Le grand écart entre verts pâturages et haute montagne
Il faut compter quatre ou six jours pour boucler la boucle de cet itinéraire franco-suisse de toute beauté. Ce circuit joue à saute-mouton sur la frontière administrative séparant la Haute-Savoie du Valais. Une ligne de démarcation toute relative quand on connaît les liens amicaux qui unissent depuis des lustres et des lustres les deux populations alpines. « D'en-çà ou d'en-là on est tous un peu cousins » se plaisent à rappeler les anciens.
Dans ces conditions, le tour des Dents Blanches apparaît comme une superbe randonnée plongeant les montagnards des villes et ceux des champs au cœur d'une vertigineuse chaîne de sommets rehaussés de somptueux paysages, d'étapes chaleureuses, de légendes et de traditions propres à dépayser et émerveiller le plus blasé des alpinistes.
N'est-ce pas au beau milieu de ces terres d'exception qu'un certain Jacques Balmat (le vainqueur du mont Blanc) a disparu à tout jamais en voulant trouver de l'or ? N'est-ce pas entre ces cols et ces alpages que des générations de contrebandiers ont joué aux gendarmes et aux voleurs avec les douaniers pour passer en douce, cigarettes, chocolat et bétail ?

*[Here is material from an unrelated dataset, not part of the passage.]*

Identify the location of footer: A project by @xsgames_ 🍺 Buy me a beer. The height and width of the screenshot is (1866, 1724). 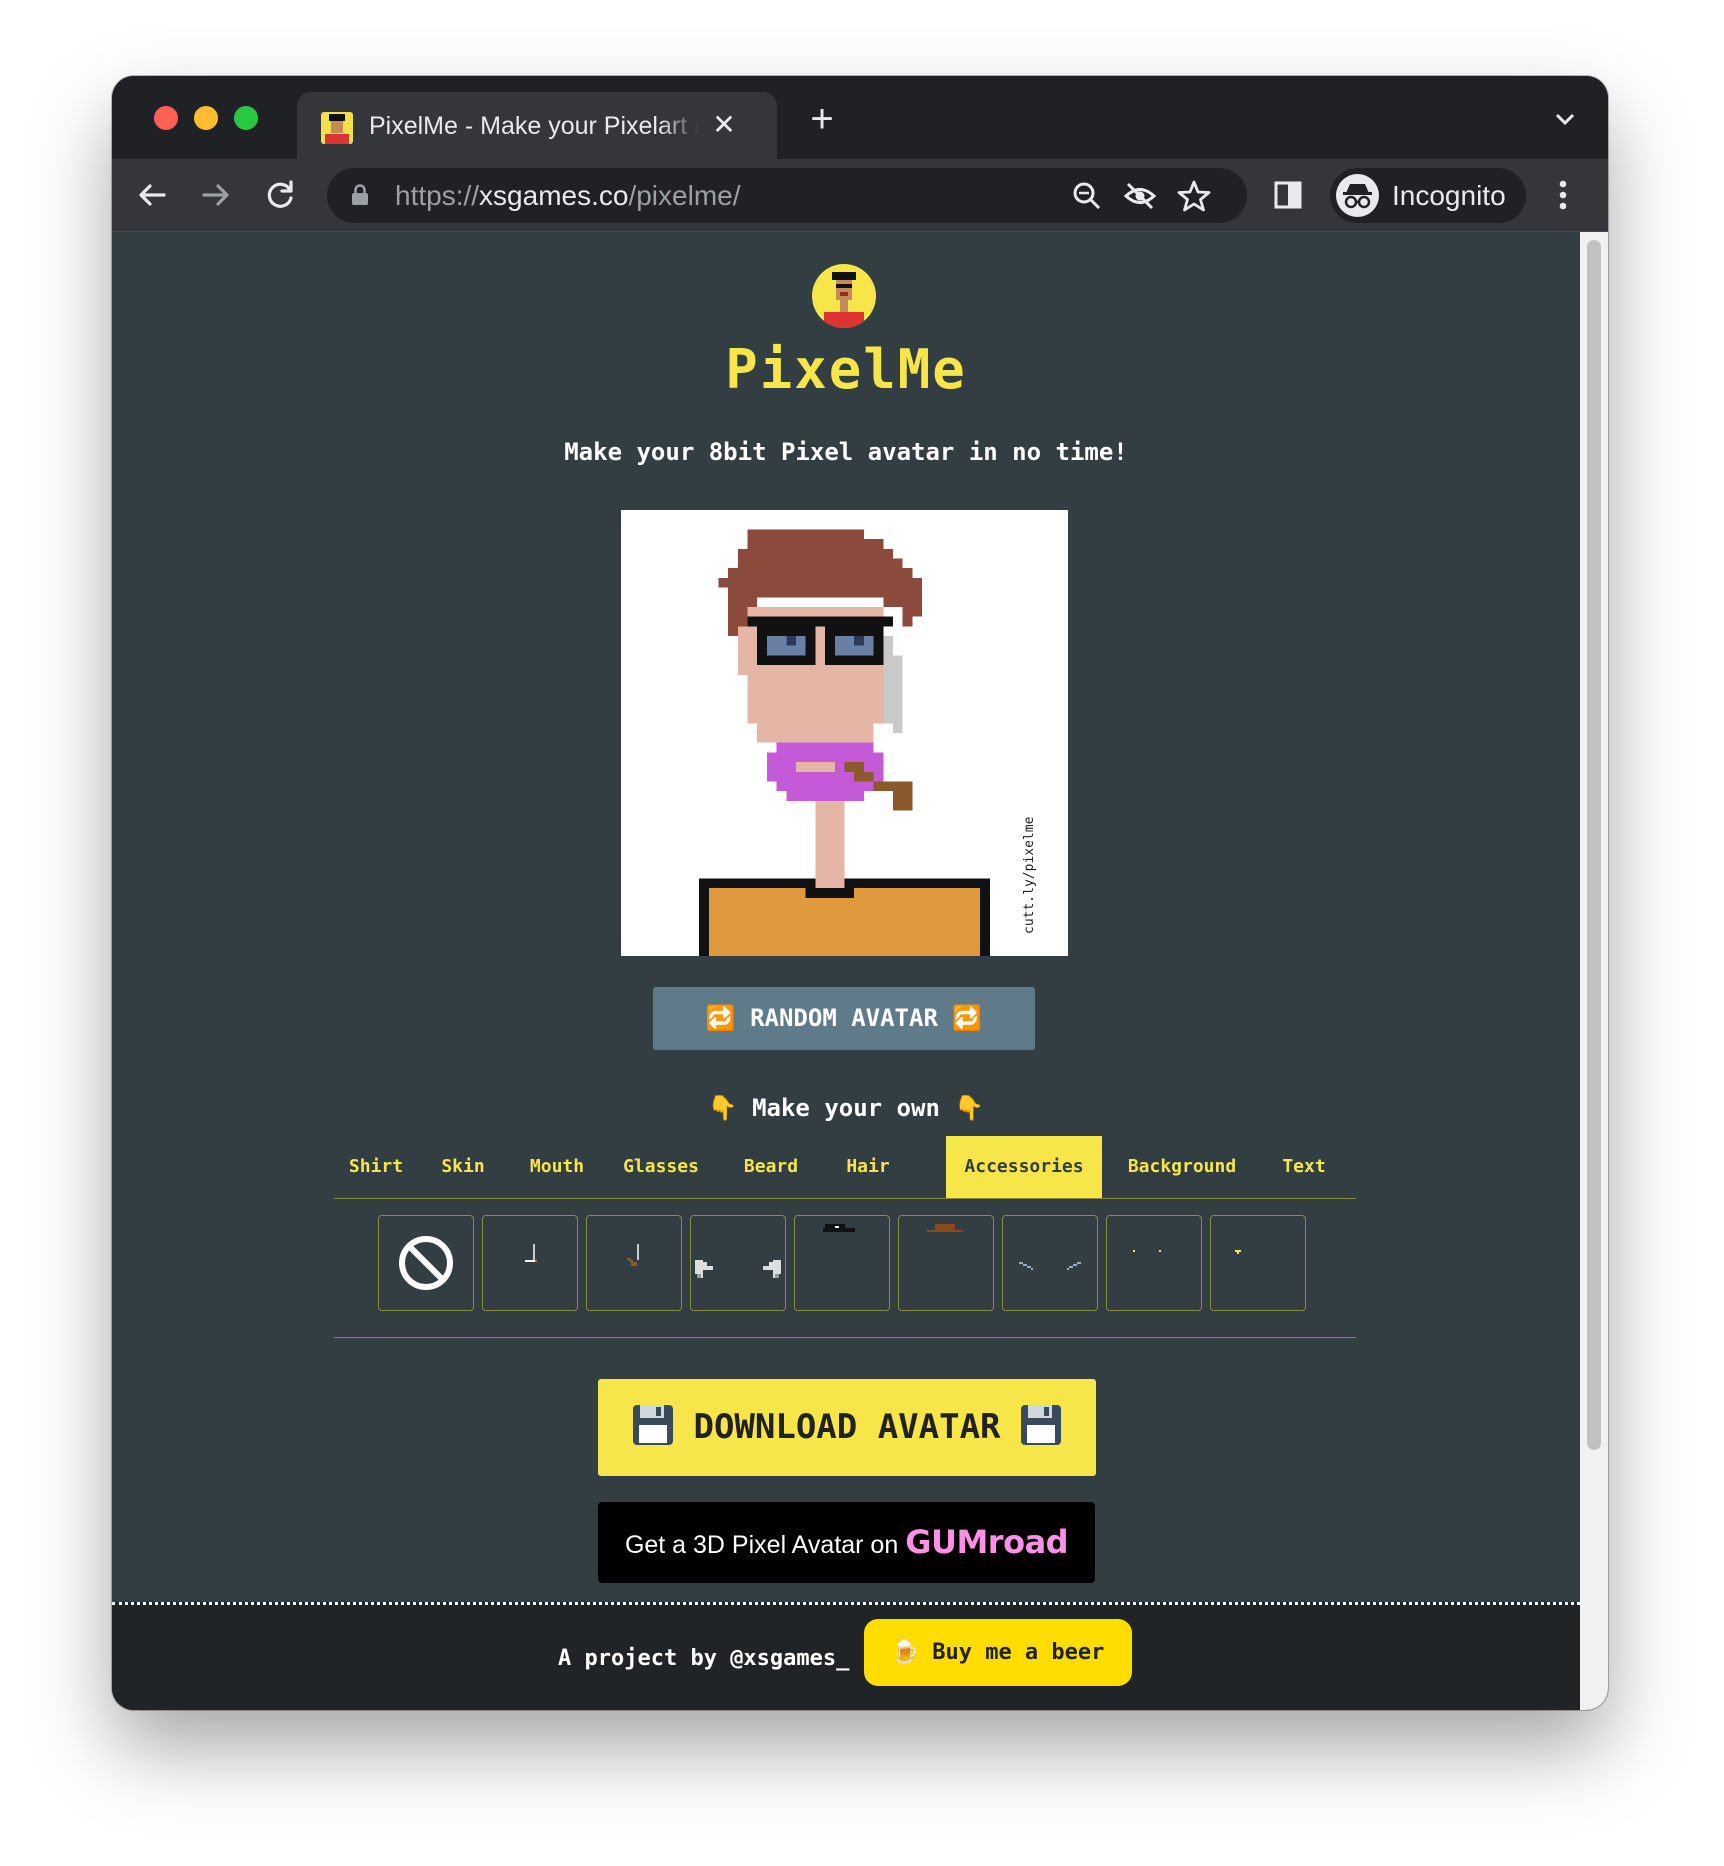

En 1983, l'Association internationale du tour des Dents Blanches (AITDB) est créée pour valoriser et promouvoir ce circuit étalant ses ramifications sur les territoires de Samoëns, Sixt-Fer-à-Cheval et Morzine côté France, Champéry et Evionnax côté Suisse. Ce soutien actif permet de profiter d'un itinéraire bien balisé et de refuges confortables et accueillants à chaque étape : Bostan, Barme, Susanfe, Vogealle et Folly. Le sommet des Dents Blanches culmine à 2 709 mètres d'altitude.
Au printemps, certains tronçons enneigés nécessitent l'utilisation de piolets et de cordes. Mais les moins téméraires peuvent toujours se faire accompagner d'un guide ou parcourir tranquillement les multiples variantes pédestres proposées au départ des communes traversées.